Meg looked out the window as the house loomed closer, a huge four-storey mansion in mellow stone that was bigger than the whole building she lived in, and that housed eight flats.
‘Yes,’ she confirmed heavily. ‘Look,’ she continued irritably as his silence seemed brooding, ‘my mother was a Winston before she married my father. The Winstons had the manor here for generations, the village is named for them, then they built this house a couple of hundred years ago.’ She was babbling again, she knew she was, but Jed’s silence made her feel uncomfortable. ‘My mother was an only child, and so when her parents died she inherited.’
‘Was it lonely living out here so far away from the rest of the village?’ Jed frowned as he looked round at the bleak, unpopulated landscape.

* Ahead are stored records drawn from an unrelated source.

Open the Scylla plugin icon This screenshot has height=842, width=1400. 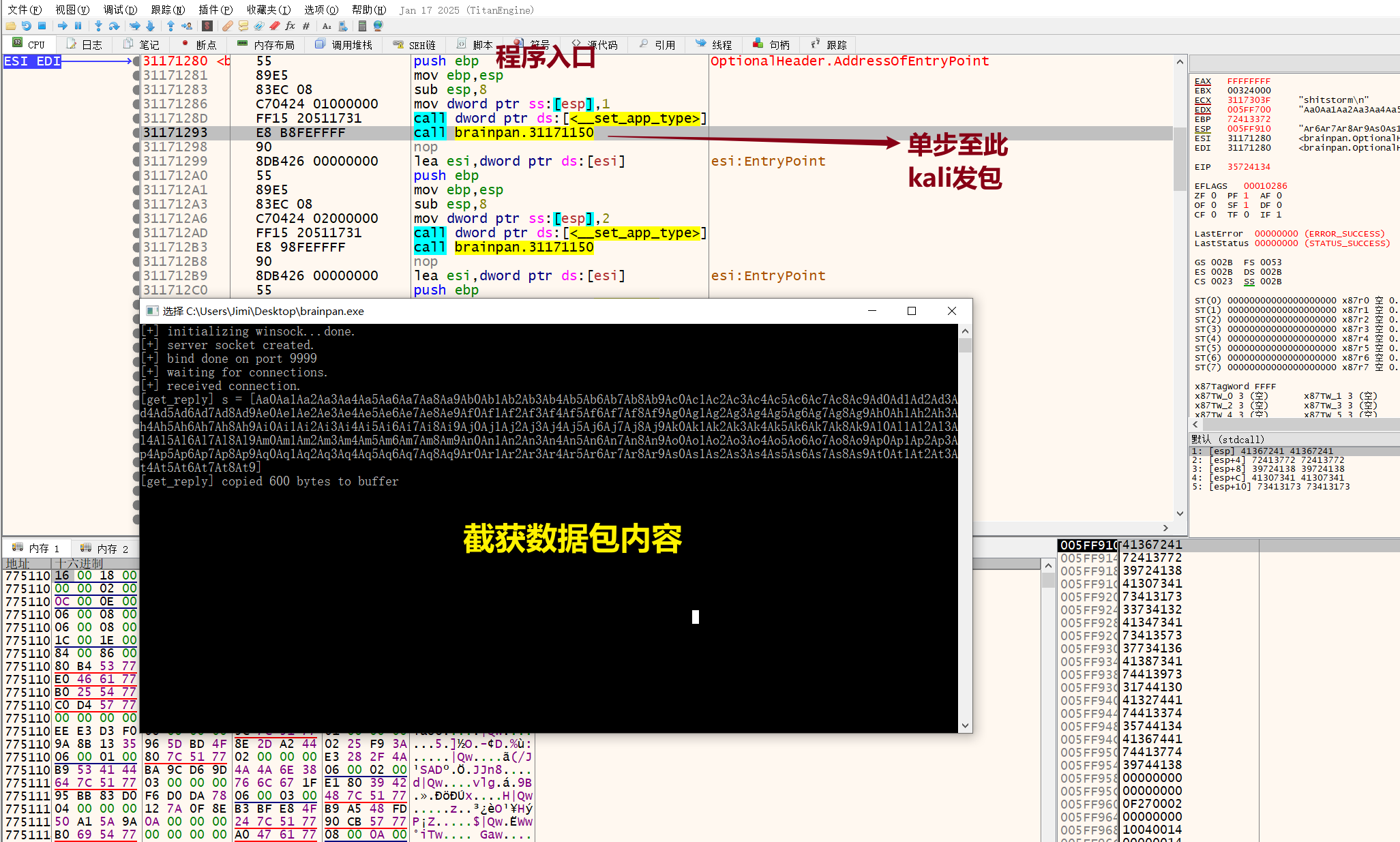(x=207, y=26)
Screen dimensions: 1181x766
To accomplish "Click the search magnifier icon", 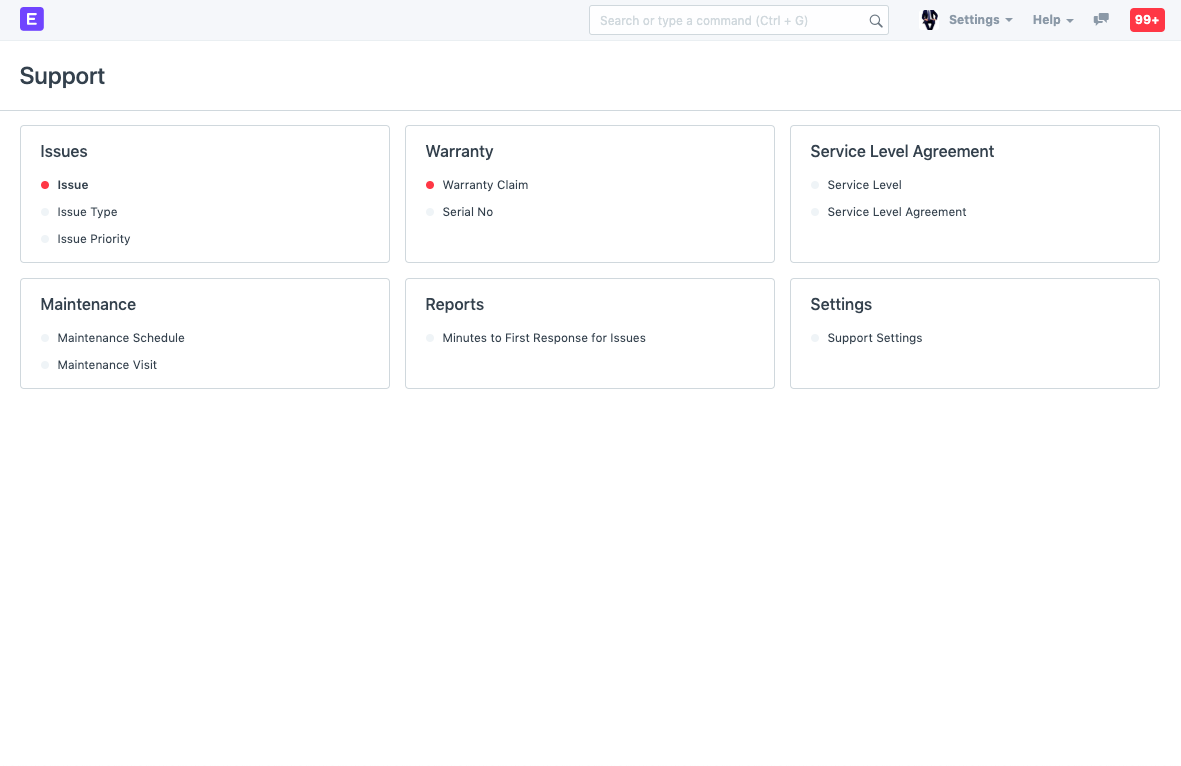I will (x=875, y=21).
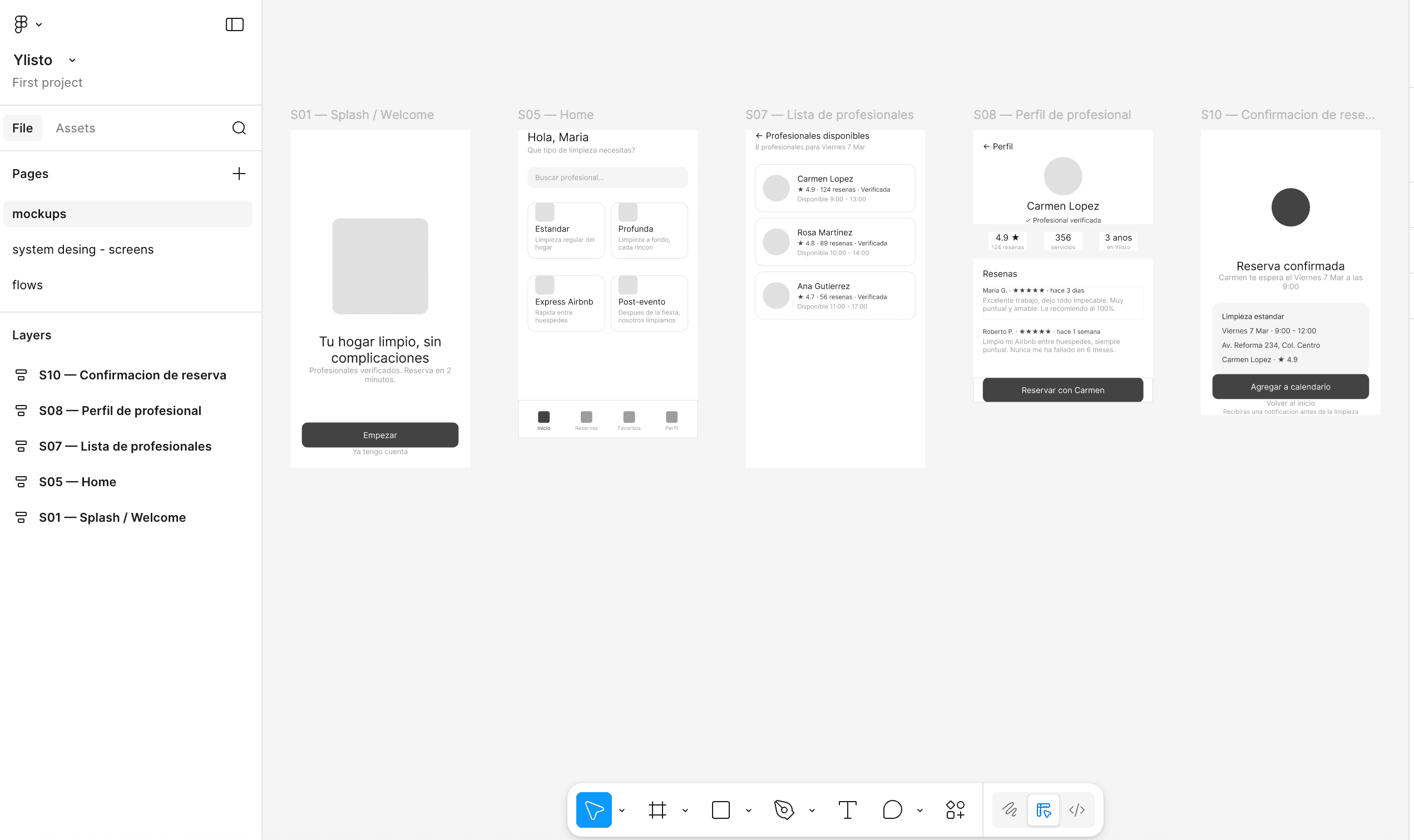Toggle the code view mode
Screen dimensions: 1414x840
click(1077, 809)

‘Yes,’ she confirmed huskily, ‘apart from Sonia, it was very lonely.’ Once again this man had surprised her with his perception.
Because he had guessed perfectly last night when he’d talked of the older and younger twin, and now, instead of envying her this obviously privileged background, he was commenting on how lonely it must have been.
She blinked back the sudden tears caused by his understanding of the situation. ‘Wasn’t it lonely on your parents’ farm?’
‘With two younger brothers and too many cousins to count?’ He snorted dismissively.
It sounded wonderful to Meg, the sort of childhood she would have wished for Scott but knew he would never have.
Jed was still scowling as he brought the Range Rover to a halt in front of the house. ‘No wonder you decided not to come back here to bring Scott up.’
Meg gave a brief, humourless laugh. ‘Believe me, it was never an option.’ Her mother barely managed to remember Scott’s birthday, and when she did the gift was usually a cheque pushed inside his card, very useful to a child of three.
Jed’s mouth tightened. ‘I don’t think I’m going to like your mother very much.’
She wasn’t sure her mother was going to like him, either. There was only room for one bluntly autocratic person in the Hamilton household, and her mother was definitely it.